The results showed that lactulose, raffinose, stachyose, 2´-fucosyllactose and mixture of human milk oligosaccharides were unable to promote L. monocytogenes growth and even residual substrates presented in tested supplements did not affect the results. A slight increase in cell numbers was observed for supplements containing inulin, fructooligosaccharides and galactooligosaccharides. Inulin and fructooligosaccharides are prebiotics composed of linear chains of fructose units, linked by β-(2,1) glycosidic bonds, terminated by a non-reducing sucrose end. The difference between these two prebiotics is in the length of chain, whereas fructooligosaccharides comprise of 3 – 7 fructose units, inulin is mainly built form 10 – 60 units [12,39]. L. monocytogenes is capable to utilize fructose [24], but it seems that it is not able to cleave the β-(1,2) glycosidic bond that connects individual fructose units. Galactooligosaccharides are composed of 2 – 8 galactose units linked together with β-(1,6) glycosidic bonds and one molecule of terminal glucose connected by β-(1,3) or β-(1,4) glycosidic bond [40]. This prebiotic saccharide does not promote growth of L. monocytogenes, because galactose is not among substrates that provide a source of carbon for listeria growth [23]. The bacterial growth and specific growth rate on these prebiotic supplements were comparable to the growth in residue control. Therefore, we assume that the growth of L. monocytogenes strains was probably caused by the presence of residual monosaccharides in the prebiotic supplements, which constituted 5 % of fructooligosaccharides and galactooligosaccharides supplements and ≤ 10 % of inulin supplement. Higher growth on inulin than on fructooligosaccharides and galactooligosaccharides could be affected by higher content of monosaccharides. Strain-specific growth of listeria on certain substrates are known [19,38], which was also shown in our study. Although a statistically significant strain specificity growth was observed, no comparable growth of L. monocytogenes strains as in the positive control was found.

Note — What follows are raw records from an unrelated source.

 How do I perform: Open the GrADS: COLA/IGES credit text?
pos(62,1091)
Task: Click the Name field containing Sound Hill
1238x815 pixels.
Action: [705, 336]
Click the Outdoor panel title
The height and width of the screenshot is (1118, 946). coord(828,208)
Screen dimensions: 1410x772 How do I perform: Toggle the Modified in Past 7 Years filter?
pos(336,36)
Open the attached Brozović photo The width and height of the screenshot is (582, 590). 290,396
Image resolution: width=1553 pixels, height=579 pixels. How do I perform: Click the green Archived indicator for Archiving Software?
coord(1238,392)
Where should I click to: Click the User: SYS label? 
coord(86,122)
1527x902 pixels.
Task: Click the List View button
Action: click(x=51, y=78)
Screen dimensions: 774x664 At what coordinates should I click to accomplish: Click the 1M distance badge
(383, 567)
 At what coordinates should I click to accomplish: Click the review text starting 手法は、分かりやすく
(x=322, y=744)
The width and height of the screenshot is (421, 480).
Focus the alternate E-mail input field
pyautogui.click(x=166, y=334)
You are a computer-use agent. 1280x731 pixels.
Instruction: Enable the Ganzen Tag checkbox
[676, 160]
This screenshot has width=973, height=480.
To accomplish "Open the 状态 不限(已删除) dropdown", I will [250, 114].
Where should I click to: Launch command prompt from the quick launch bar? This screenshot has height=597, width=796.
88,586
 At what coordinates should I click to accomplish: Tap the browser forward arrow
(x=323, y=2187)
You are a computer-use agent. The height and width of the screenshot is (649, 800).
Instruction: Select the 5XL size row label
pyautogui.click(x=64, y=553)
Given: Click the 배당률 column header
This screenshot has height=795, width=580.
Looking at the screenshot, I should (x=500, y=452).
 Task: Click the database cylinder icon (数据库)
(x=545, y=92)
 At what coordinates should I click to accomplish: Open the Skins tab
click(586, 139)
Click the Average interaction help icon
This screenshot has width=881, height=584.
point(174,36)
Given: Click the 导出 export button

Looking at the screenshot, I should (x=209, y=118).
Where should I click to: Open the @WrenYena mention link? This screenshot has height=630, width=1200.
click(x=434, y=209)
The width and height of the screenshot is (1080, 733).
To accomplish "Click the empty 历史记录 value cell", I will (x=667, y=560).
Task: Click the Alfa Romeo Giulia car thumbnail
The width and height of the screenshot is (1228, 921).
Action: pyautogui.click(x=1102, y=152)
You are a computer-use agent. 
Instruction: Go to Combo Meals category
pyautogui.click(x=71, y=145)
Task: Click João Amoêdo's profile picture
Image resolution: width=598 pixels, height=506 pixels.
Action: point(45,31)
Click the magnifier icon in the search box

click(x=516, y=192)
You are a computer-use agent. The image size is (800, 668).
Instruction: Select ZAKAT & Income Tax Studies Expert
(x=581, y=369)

Beta(1,3)-D-glucan was the only prebiotic supplement, on which the comparable growth of L. monocytogenes strains as on the positive control was found. Beta(1,3)-D-glucan is a prebiotic polysaccharide belonging to the group of beta-glucans composed only from monomers of glucose that are linked by β-(1,3) glycosidic bonds [41,42]. They are generally considered effective and widely applied prebiotics, which are used for their ability to protect the body against various pathogens, cancer, high LDL cholesterol level and their antioxidant effects, which overall supports the host's health [43]. Beta-glucans are major structural components of plant and fungi and include the major biopolymer cellulose. The structure of cellulose is similar to beta(1,3)-D-glucan, but glucose units are linked by β-(1,4) glycosidic bonds [44]. It has been demonstrated that L. monocytogenes is able to utilize cellulose [25,26]. Therefore, it could be assumed that L. monocytogenes is capable to cleave beta-glucans as well. Beta-glucans used in this study were of S. cerevisiae origin, and in addition to β-(1,3)-glucans also contain less than 15% of β-(1,6)-glucans [43]. Since the results confirmed this presumption, it could be expected, that L. monocytogenes can clave both β-(1,3) and β-(1,6) bonds, and metabolize released glucose, which is the main source of carbon in listeria metabolism. Regarding the growth curve, there were observed some differences between the course of L. monocytogenes growth on beta(1,3)-D-glucan and the positive control. Slightly lower cell counts on beta(1,3)-D-glucan could be easily explained by the fact that part of the energy, that could have been used for reproduction, was spent on the substrate cleavage. It could be also result of gradual or incomplete cleavage. The decrease in the number of viable cells on beta(1,3)-D-glucan was slower compared to the positive control, probably due to the gradual release of glucose from the beta-glucan chain.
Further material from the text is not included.